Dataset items
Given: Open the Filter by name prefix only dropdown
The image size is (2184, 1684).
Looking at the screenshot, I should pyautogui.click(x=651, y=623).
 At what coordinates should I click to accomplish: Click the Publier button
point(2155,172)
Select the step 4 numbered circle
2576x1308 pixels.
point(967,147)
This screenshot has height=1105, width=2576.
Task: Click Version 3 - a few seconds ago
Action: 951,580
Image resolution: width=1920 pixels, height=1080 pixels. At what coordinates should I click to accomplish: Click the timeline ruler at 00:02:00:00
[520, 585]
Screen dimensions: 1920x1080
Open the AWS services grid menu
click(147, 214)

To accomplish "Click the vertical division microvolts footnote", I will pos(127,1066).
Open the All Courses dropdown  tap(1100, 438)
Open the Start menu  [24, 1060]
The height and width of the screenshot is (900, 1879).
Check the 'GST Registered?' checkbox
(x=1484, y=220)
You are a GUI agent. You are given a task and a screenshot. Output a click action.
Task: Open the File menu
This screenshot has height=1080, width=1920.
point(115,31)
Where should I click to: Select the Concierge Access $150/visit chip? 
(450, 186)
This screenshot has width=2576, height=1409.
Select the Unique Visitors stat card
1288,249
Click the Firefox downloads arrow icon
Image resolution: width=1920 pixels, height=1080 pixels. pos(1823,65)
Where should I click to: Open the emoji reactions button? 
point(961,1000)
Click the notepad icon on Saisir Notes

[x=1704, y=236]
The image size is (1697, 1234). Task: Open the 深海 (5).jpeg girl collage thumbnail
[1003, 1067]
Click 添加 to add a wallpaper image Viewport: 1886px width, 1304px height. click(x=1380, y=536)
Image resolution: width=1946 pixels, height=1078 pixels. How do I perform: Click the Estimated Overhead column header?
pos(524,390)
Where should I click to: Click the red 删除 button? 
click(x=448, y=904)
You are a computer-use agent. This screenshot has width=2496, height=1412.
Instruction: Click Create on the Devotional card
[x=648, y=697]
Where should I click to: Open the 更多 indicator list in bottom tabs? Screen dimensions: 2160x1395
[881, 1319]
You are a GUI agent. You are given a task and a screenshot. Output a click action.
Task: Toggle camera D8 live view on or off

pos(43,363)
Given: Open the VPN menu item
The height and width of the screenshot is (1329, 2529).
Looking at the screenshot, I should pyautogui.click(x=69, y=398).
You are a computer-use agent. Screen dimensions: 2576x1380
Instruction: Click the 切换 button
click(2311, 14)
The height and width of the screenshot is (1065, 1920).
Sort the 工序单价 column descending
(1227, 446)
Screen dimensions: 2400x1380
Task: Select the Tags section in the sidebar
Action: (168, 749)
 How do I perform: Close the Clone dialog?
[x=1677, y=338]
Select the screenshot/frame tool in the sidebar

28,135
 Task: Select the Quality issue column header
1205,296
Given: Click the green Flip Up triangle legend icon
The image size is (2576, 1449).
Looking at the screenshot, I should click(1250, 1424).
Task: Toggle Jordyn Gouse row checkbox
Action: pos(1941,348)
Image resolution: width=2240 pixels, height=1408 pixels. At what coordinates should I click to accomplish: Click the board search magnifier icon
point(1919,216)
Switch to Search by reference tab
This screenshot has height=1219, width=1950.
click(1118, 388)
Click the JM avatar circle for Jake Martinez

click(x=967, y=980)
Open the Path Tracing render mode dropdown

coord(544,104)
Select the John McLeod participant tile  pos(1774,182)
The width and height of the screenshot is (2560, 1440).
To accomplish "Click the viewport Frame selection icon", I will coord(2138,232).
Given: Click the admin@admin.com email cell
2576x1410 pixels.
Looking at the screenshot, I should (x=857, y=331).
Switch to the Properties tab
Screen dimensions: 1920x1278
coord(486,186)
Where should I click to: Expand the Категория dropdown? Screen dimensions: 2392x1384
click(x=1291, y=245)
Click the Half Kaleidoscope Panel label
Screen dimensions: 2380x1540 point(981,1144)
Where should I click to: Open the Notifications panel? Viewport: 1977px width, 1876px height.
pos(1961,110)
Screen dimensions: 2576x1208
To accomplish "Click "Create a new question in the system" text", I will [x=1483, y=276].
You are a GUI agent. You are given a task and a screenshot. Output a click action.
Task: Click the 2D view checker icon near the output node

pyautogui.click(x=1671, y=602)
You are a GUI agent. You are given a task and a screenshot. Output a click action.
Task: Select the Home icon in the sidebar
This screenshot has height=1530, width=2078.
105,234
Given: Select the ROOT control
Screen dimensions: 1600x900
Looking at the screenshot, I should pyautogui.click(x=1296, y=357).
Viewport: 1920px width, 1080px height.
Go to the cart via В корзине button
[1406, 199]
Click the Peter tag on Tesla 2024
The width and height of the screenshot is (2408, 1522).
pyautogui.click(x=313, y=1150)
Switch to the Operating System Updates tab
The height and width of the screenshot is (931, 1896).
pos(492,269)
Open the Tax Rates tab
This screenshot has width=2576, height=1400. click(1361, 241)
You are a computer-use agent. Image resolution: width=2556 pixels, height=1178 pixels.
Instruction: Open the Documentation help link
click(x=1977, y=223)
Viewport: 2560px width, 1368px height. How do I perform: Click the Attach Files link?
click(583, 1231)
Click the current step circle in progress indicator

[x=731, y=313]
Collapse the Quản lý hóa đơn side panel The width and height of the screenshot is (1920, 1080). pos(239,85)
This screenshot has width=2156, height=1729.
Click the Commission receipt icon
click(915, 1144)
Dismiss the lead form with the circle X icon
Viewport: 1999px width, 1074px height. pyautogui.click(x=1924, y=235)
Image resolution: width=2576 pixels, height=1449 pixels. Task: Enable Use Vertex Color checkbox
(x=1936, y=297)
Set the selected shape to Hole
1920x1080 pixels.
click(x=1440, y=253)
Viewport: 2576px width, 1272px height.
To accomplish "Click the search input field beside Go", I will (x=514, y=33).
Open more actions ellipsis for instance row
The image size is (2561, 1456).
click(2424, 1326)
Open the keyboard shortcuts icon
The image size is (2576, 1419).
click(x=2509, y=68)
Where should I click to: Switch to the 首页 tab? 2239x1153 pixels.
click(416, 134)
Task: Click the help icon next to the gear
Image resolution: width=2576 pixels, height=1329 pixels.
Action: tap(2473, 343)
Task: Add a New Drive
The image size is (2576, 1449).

**Instructions for the task**
Word for word, reproduce every line of the data.

**Task solution**
Given: Open the Filter by name prefix only dropdown
The image size is (2184, 1684).
Looking at the screenshot, I should pyautogui.click(x=651, y=623).
 At what coordinates should I click to accomplish: Click the Publier button
point(2155,172)
Select the step 4 numbered circle
2576x1308 pixels.
point(967,147)
This screenshot has height=1105, width=2576.
Task: Click Version 3 - a few seconds ago
Action: 951,580
Image resolution: width=1920 pixels, height=1080 pixels. At what coordinates should I click to accomplish: Click the timeline ruler at 00:02:00:00
[520, 585]
Screen dimensions: 1920x1080
Open the AWS services grid menu
click(147, 214)

To accomplish "Click the vertical division microvolts footnote", I will pos(127,1066).
Open the All Courses dropdown  tap(1100, 438)
Open the Start menu  [24, 1060]
The height and width of the screenshot is (900, 1879).
Check the 'GST Registered?' checkbox
(x=1484, y=220)
You are a GUI agent. You are given a task and a screenshot. Output a click action.
Task: Open the File menu
This screenshot has height=1080, width=1920.
point(115,31)
Where should I click to: Select the Concierge Access $150/visit chip? 
(450, 186)
This screenshot has width=2576, height=1409.
Select the Unique Visitors stat card
1288,249
Click the Firefox downloads arrow icon
Image resolution: width=1920 pixels, height=1080 pixels. pos(1823,65)
Where should I click to: Open the emoji reactions button? 
point(961,1000)
Click the notepad icon on Saisir Notes

[x=1704, y=236]
The image size is (1697, 1234). Task: Open the 深海 (5).jpeg girl collage thumbnail
[1003, 1067]
Click 添加 to add a wallpaper image Viewport: 1886px width, 1304px height. click(x=1380, y=536)
Image resolution: width=1946 pixels, height=1078 pixels. How do I perform: Click the Estimated Overhead column header?
pos(524,390)
Where should I click to: Click the red 删除 button? 
click(x=448, y=904)
You are a computer-use agent. This screenshot has width=2496, height=1412.
Instruction: Click Create on the Devotional card
[x=648, y=697]
Where should I click to: Open the 更多 indicator list in bottom tabs? Screen dimensions: 2160x1395
[881, 1319]
You are a GUI agent. You are given a task and a screenshot. Output a click action.
Task: Toggle camera D8 live view on or off

pos(43,363)
Given: Open the VPN menu item
The height and width of the screenshot is (1329, 2529).
Looking at the screenshot, I should pyautogui.click(x=69, y=398).
You are a computer-use agent. Screen dimensions: 2576x1380
Instruction: Click the 切换 button
click(2311, 14)
The height and width of the screenshot is (1065, 1920).
Sort the 工序单价 column descending
(1227, 446)
Screen dimensions: 2400x1380
Task: Select the Tags section in the sidebar
Action: (168, 749)
 How do I perform: Close the Clone dialog?
[x=1677, y=338]
Select the screenshot/frame tool in the sidebar

28,135
 Task: Select the Quality issue column header
1205,296
Given: Click the green Flip Up triangle legend icon
The image size is (2576, 1449).
Looking at the screenshot, I should click(1250, 1424).
Task: Toggle Jordyn Gouse row checkbox
Action: pos(1941,348)
Image resolution: width=2240 pixels, height=1408 pixels. At what coordinates should I click to accomplish: Click the board search magnifier icon
point(1919,216)
Switch to Search by reference tab
This screenshot has height=1219, width=1950.
click(1118, 388)
Click the JM avatar circle for Jake Martinez

click(x=967, y=980)
Open the Path Tracing render mode dropdown

coord(544,104)
Select the John McLeod participant tile  pos(1774,182)
The width and height of the screenshot is (2560, 1440).
To accomplish "Click the viewport Frame selection icon", I will coord(2138,232).
Given: Click the admin@admin.com email cell
2576x1410 pixels.
Looking at the screenshot, I should (x=857, y=331).
Switch to the Properties tab
Screen dimensions: 1920x1278
coord(486,186)
Where should I click to: Expand the Категория dropdown? Screen dimensions: 2392x1384
click(x=1291, y=245)
Click the Half Kaleidoscope Panel label
Screen dimensions: 2380x1540 point(981,1144)
Where should I click to: Open the Notifications panel? Viewport: 1977px width, 1876px height.
pos(1961,110)
Screen dimensions: 2576x1208
To accomplish "Click "Create a new question in the system" text", I will [x=1483, y=276].
You are a GUI agent. You are given a task and a screenshot. Output a click action.
Task: Click the 2D view checker icon near the output node

pyautogui.click(x=1671, y=602)
You are a GUI agent. You are given a task and a screenshot. Output a click action.
Task: Select the Home icon in the sidebar
This screenshot has height=1530, width=2078.
105,234
Given: Select the ROOT control
Screen dimensions: 1600x900
Looking at the screenshot, I should pyautogui.click(x=1296, y=357).
Viewport: 1920px width, 1080px height.
Go to the cart via В корзине button
[1406, 199]
Click the Peter tag on Tesla 2024
The width and height of the screenshot is (2408, 1522).
pyautogui.click(x=313, y=1150)
Switch to the Operating System Updates tab
The height and width of the screenshot is (931, 1896).
pos(492,269)
Open the Tax Rates tab
This screenshot has width=2576, height=1400. click(1361, 241)
You are a computer-use agent. Image resolution: width=2556 pixels, height=1178 pixels.
Instruction: Open the Documentation help link
click(x=1977, y=223)
Viewport: 2560px width, 1368px height. How do I perform: Click the Attach Files link?
click(583, 1231)
Click the current step circle in progress indicator

[x=731, y=313]
Collapse the Quản lý hóa đơn side panel The width and height of the screenshot is (1920, 1080). pos(239,85)
This screenshot has width=2156, height=1729.
Click the Commission receipt icon
click(915, 1144)
Dismiss the lead form with the circle X icon
Viewport: 1999px width, 1074px height. pyautogui.click(x=1924, y=235)
Image resolution: width=2576 pixels, height=1449 pixels. Task: Enable Use Vertex Color checkbox
(x=1936, y=297)
Set the selected shape to Hole
1920x1080 pixels.
click(x=1440, y=253)
Viewport: 2576px width, 1272px height.
To accomplish "Click the search input field beside Go", I will (x=514, y=33).
Open more actions ellipsis for instance row
The image size is (2561, 1456).
click(2424, 1326)
Open the keyboard shortcuts icon
The image size is (2576, 1419).
click(x=2509, y=68)
Where should I click to: Switch to the 首页 tab? 2239x1153 pixels.
click(416, 134)
Task: Click the help icon next to the gear
Image resolution: width=2576 pixels, height=1329 pixels.
Action: tap(2473, 343)
Task: Add a New Drive
The image size is (2576, 1449).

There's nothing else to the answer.